Wien – Ob Billa, Spar, BMW, OMV, Red Bull, Voest oder EVN: An die 900 große Kapitalgesellschaften in Österreich stehen alle Jahre wieder im Fokus der Arbeiterkammer, die ihre veröffentlichten Bilanzen analysiert und interpretiert. Kritik ist programmiert, diesmal vermissen die Sozialpartner vor allem ein klares Bekenntnis führender Konzerne zum Standort Österreich.

"Die starke Gewinnentwicklung überrascht, wir hätten das so nicht erwartet", sagt Studienautor Markus Oberrauter, der die Kennzahlen der Jahre 2013 bis 2015 unter die Lupe nahm. Er geht davon aus, dass sie im laufenden Geschäftsjahr unter dem Strich noch besser sind, während die Zahl der Unternehmen, die in der Verlustzone stecken, überschaubar sei.

Allein: Das starke Ergebnis finde nach außen hin zu wenig positiven Niederschlag, sei es nun bei den Jobs oder bei Investitionen, bedauert der Arbeitnehmervertreter im STANDARD-Gespräch. "Man hat den Eindruck, die Unternehmer lassen sich alles offen."

Schieflage

Der überwiegende Teil unter ihnen schaffe keine neuen Arbeitsplätze. Die Entwicklung der Löhne wie Gehälter sei mäßig, meint Oberrauter und spricht angesichts der wachsenden Erträge von einer Schieflage. Er hält zudem ständige Klagen der Industrie über hohe Steuerbelastungen für ungerechtfertigt und überzogen.

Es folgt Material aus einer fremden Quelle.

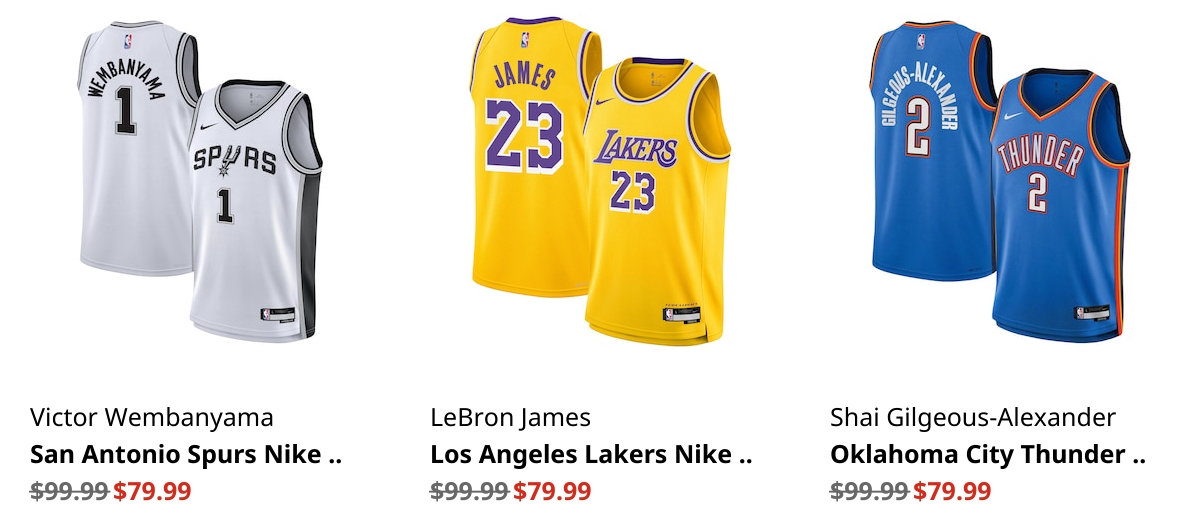Open San Antonio Spurs Nike product title

[x=186, y=454]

Im Schnitt müssten große Kapitalgesellschaften in Österreich gerade einmal einen Obolus von 1,3 Prozent ihrer Betriebsleistung an den Fiskus abliefern. "Das sind je 100 Euro Umsatz nur 1,26 Euro", rechnet Oberrauter vor. Von übermäßiger Belastung könne also keine Rede sein.

Für Karl Fuchs, Geschäftsführer des Aktienforums der Industriellenvereinigung, ergibt der Jahresabschluss der Konzerne freilich ein weitaus weniger rosiges Bild. In Summe zeige sich eine leichte Verbesserung, resümiert er. Dass der Markt von großartigen Gewinnen hierzulande überrascht worden wäre, scheint für ihn aber an den Haaren herbeigezogen.

Steuerlicher Wettbewerb

Den Grund, warum viele Unternehmen bei Investitionen abwarten, liege in erster Linie einmal an politischen Rahmenbedingungen, ist Fuchs überzeugt. "Abgesehen vom Beschäftigungsbonus fehlen große Impulse." Was die steuerliche Belastung betrifft, darf Österreich aus seiner Sicht nicht isoliert betrachtet werden. "Wir stehen in steuerlichem Wettbewerb mit anderen Ländern. Hier muss sehr sensibel agiert werden."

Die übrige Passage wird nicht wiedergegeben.